Anyway, how long would it take for something like this to happen? I know it would vary a good bit, but to be this severe, would it take an hour or several hours or is there any way to say? The last documentation on this patient was 8 hours prior to my going into the room, and that just said that the IV had been flushed and the immobilizer put on.
BarbPick
780 Posts
At 150 an hour, about 2 hours and IV rounds are supposed to be hourly.
Tweety, BSN, RN
35,408 Posts
If blisters had formed it might have been more than two hours, perhaps 3 to 4.
Barb, not to nit pick, but on med-surg I've always done IV and patient checks q2h. Is q1h the norm for med-surg patients, and is that realistic with say six to nine patients on nights? There isn't much on med-surg that can be done hourly. If people need something hourly they don't belong out of a critical or intermediate unit IMHO.
Anyway, document and do an incident report, but try not to be too harsh on the shift prior, unless it's a pattern of incompetency.
I had a patient once I started fluids on a patient and went I went back her arm was the size of a huge ballon by the time I checked her again. I felt horrible, and of course the next shift made me feel worse.
TiffyRN, BSN, PhD
2,315 Posts
Fluids running that fast won't take too long to cause an infiltration though I don't know if that big or with blisters. Also consider the size of the arm, a 6'5" man's arm will take more infiltration than a 4'10" emaciated old lady. I did find a similar situation once (non-communicative pt, IV in the A/C). But in my case the IVF was at a slow KVO (10cc/hr) with no piggybacks, just occ. IVpushes. I was livid when I found the arm with the IV twice the size of the other and leaking at the site. I had the patient the night before and knew what his arms looked like normally. I complained to the 3-11 charge (as I was the 11-7 charge) and she (normally a wonderful charge) defended her nurse saying she was just so busy. New (rhetorical) question. . . how long does it take for an IV at KVO to make one arm twice the size of the other?
I usually work tele if I am in the hospital. This hospital has an hourly spread sheet to inital. Lots of drips going on.
Tweetyyou can nit pick all you want, you are the real deal, I like reading your posts.
Originally posted by BarbPick I usually work tele if I am in the hospital. This hospital has an hourly spread sheet to inital. Lots of drips going on.Tweetyyou can nit pick all you want, you are the real deal, I like reading your posts.
:kiss Thanks.
You're right, it would depend on the drip and the unit-specific policies.
Thanks for the input! I knew it would vary greatly from person to person as well as the particular situation, just haven't had enough experience to begin to know what sort of time period would be involved.
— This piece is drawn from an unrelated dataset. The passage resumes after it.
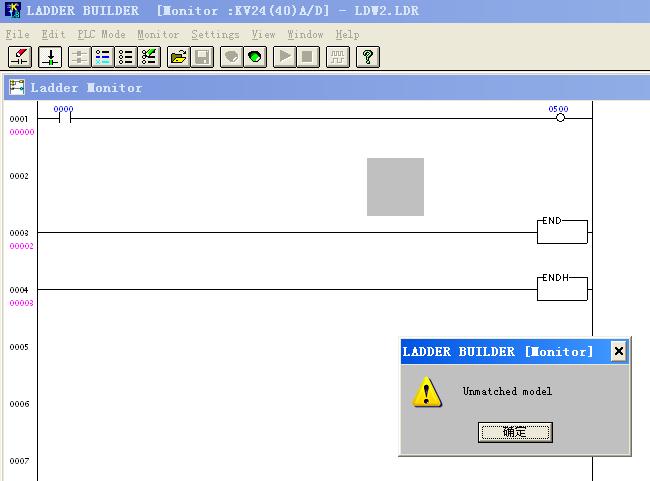650x481 pixels.
Task: Open the Monitor menu
Action: pos(158,34)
I am still in orientation (well, that's probably really obvious LOL) so I immediately got my preceptor to see what needed to be done. I don't believe an incident report was written although it probably should have been. I do know the night nurse was called just so she would be aware, but nothing bad was said to her. Definitely not a nurse with a pattern of problems like this though.